TLDR There is an enormous amount of unpriced risk between GSE securities and potential insurance liabilities everyone is attempting to ignore.
https://www.nytimes.com/2024/12/07/business/economy/mortgage... | https://archive.today/wVcoy
> Mortgage Regulators Are Shrugging Off Climate Risk. It Could Cost Taxpayers Billions.
> Fannie Mae and Freddie Mac, which backstop most U.S. mortgages, know floods and fires are a growing problem. But little action has been taken.
https://www.richmondfed.org/publications/research/economic_b...
> The increasing frequency and intensity of extreme weather events present potential risks to real estate finance. It has been argued that mortgage lenders may be able to securitize and sell mortgages that are more exposed to risks of flooding to government-sponsored enterprises (GSEs). This possibility arises from two factors: the limited spatial variation in GSE guarantee fees (e.g., the fees are similar between houses with different flood risks) and the fact that GSE insurance mandates rely on outdated floodplain maps (which may fail to account for predicted increases in flood risks over the next 30 years). If this is the case, then there may be a concentration of flood risks at the GSEs, which play an important role in guaranteeing the stability of the mortgage market.
> However, the flood risk exposure of the portfolios of mortgages backed (purchased or guaranteed) by GSEs — specifically Fannie Mae and Freddie Mac — remains unknown. This article summarizes my examination of projected flood-risk exposures and the actual impacts of Hurricane Irma on mortgage defaults, documented in detail in my recent working paper "Leveraging the Disagreement on Climate Change: Theory and Evidence," co-authored with Laura Bakkensen and Russell Wong.
> Our first finding focuses on the GSE exposure to future flood risks. Restricting our attention to mortgages outstanding in 2023, the following table summarizes GSE portfolio exposure to future flood risk. We estimate that more than a quarter of outstanding mortgages — or more than 23 million loans, with a total outstanding balance of more than $2 trillion dollars — are at risk of future flooding, defined in this subsection as lying in a ZIP code with an average flood factor of at least 2.5 A smaller fraction (nearly 6 percent) are at higher risk, defined as lying in a ZIP code with an average flood factor of at least 3.
https://www.newyorkfed.org/medialibrary/media/research/confe...
> Conclusion:
> Mis-calibrated GSE insurance requirements → growth of fragile insurers.
> GSEs bear large unpriced exposure to climate due to insurance risk → taxpayer externality.
> Too much GSE mortgage origination in risky areas → distorted credit supply.

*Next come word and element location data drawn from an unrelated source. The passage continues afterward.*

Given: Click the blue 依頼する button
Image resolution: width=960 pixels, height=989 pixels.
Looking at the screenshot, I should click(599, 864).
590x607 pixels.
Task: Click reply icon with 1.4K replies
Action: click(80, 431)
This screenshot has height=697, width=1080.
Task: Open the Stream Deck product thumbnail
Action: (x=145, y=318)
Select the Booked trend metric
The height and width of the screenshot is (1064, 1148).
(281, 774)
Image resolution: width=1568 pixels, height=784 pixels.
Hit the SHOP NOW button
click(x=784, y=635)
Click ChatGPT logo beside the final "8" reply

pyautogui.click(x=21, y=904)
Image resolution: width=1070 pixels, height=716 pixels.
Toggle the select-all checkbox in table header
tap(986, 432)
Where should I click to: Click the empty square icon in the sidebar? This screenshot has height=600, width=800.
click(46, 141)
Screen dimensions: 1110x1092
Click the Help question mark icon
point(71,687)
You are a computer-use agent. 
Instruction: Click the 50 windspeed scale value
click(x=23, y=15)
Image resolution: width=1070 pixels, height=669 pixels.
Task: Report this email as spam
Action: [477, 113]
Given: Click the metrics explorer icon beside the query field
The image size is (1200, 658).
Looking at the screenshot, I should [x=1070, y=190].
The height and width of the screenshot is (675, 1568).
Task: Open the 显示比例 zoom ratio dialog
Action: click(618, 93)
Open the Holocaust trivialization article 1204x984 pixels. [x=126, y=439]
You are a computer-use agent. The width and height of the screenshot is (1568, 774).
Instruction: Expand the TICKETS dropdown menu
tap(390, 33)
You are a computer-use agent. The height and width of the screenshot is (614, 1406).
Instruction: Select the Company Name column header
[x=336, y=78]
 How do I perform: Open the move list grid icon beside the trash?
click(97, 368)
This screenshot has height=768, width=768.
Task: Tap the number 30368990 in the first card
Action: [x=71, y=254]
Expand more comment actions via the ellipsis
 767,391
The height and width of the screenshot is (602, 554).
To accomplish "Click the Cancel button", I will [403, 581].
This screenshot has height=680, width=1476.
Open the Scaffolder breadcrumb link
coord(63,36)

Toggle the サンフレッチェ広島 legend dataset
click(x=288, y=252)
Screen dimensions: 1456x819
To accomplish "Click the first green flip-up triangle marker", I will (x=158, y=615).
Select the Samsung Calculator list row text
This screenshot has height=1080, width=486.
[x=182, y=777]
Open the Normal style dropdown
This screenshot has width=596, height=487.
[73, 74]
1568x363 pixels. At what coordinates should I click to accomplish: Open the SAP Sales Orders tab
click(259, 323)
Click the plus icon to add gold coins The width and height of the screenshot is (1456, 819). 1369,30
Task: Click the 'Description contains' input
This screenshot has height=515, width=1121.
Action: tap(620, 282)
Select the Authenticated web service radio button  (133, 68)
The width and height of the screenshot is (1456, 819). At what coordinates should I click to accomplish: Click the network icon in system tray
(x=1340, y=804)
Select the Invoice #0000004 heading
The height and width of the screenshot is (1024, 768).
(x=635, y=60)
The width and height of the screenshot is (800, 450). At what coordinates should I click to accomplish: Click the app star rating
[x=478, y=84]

tl;dr - When insurers pull out, Florida creates some new insurers, rubber stamps them as financially solvent (even though they're not), these new entities insure properties, and then banks can originate new mortgages (because the properties are insurable) before rapidly transferring them to Fannie/Freddie (as they're secretly trash, but compliant). End result if properties are flooded, demolished, or burned? Insurers go bust and leave Fannie/Freddie holding the bag (the mortgage, now with no property securing it).